--- start of SUPPLIED MATERIAL ---
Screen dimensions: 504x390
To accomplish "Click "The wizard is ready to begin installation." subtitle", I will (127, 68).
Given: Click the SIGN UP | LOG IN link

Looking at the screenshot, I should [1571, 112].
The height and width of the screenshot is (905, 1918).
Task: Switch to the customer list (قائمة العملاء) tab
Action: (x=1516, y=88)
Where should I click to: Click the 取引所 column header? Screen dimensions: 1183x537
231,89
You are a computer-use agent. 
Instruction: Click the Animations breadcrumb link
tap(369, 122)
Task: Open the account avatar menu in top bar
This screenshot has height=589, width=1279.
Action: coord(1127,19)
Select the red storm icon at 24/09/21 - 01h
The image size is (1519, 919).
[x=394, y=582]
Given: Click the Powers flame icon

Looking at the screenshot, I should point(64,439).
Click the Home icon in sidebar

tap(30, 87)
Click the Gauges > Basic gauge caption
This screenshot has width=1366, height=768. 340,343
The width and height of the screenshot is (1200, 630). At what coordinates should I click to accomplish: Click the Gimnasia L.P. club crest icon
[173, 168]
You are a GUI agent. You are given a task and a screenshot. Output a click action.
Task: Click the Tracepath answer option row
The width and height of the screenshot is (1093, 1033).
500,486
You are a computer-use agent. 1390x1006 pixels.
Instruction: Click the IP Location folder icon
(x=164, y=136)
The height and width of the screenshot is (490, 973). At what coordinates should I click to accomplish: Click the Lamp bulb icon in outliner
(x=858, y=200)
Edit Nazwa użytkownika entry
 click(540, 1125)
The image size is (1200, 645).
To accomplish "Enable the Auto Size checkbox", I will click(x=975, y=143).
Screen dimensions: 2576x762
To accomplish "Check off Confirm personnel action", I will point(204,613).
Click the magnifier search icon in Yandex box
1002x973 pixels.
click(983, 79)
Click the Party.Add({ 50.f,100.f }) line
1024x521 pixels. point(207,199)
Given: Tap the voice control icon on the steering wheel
--- end of SUPPLIED MATERIAL ---
Reformat all of the items above as a numbered list, omitting the blank lines.

SOLUTION TO THE PROBLEM:
1. Screen dimensions: 504x390
2. To accomplish "Click "The wizard is ready to begin installation." subtitle", I will (127, 68).
3. Given: Click the SIGN UP | LOG IN link
4. Looking at the screenshot, I should [1571, 112].
5. The height and width of the screenshot is (905, 1918).
6. Task: Switch to the customer list (قائمة العملاء) tab
7. Action: (x=1516, y=88)
8. Where should I click to: Click the 取引所 column header? Screen dimensions: 1183x537
9. 231,89
10. You are a computer-use agent. 
11. Instruction: Click the Animations breadcrumb link
12. tap(369, 122)
13. Task: Open the account avatar menu in top bar
14. This screenshot has height=589, width=1279.
15. Action: coord(1127,19)
16. Select the red storm icon at 24/09/21 - 01h
17. The image size is (1519, 919).
18. [x=394, y=582]
19. Given: Click the Powers flame icon
20. Looking at the screenshot, I should point(64,439).
21. Click the Home icon in sidebar
22. tap(30, 87)
23. Click the Gauges > Basic gauge caption
24. This screenshot has width=1366, height=768. 340,343
25. The width and height of the screenshot is (1200, 630). At what coordinates should I click to accomplish: Click the Gimnasia L.P. club crest icon
26. [173, 168]
27. You are a GUI agent. You are given a task and a screenshot. Output a click action.
28. Task: Click the Tracepath answer option row
29. The width and height of the screenshot is (1093, 1033).
30. 500,486
31. You are a computer-use agent. 1390x1006 pixels.
32. Instruction: Click the IP Location folder icon
33. (x=164, y=136)
34. The height and width of the screenshot is (490, 973). At what coordinates should I click to accomplish: Click the Lamp bulb icon in outliner
35. (x=858, y=200)
36. Edit Nazwa użytkownika entry
37.  click(540, 1125)
38. The image size is (1200, 645).
39. To accomplish "Enable the Auto Size checkbox", I will click(x=975, y=143).
40. Screen dimensions: 2576x762
41. To accomplish "Check off Confirm personnel action", I will point(204,613).
42. Click the magnifier search icon in Yandex box
43. 1002x973 pixels.
44. click(983, 79)
45. Click the Party.Add({ 50.f,100.f }) line
46. 1024x521 pixels. point(207,199)
47. Given: Tap the voice control icon on the steering wheel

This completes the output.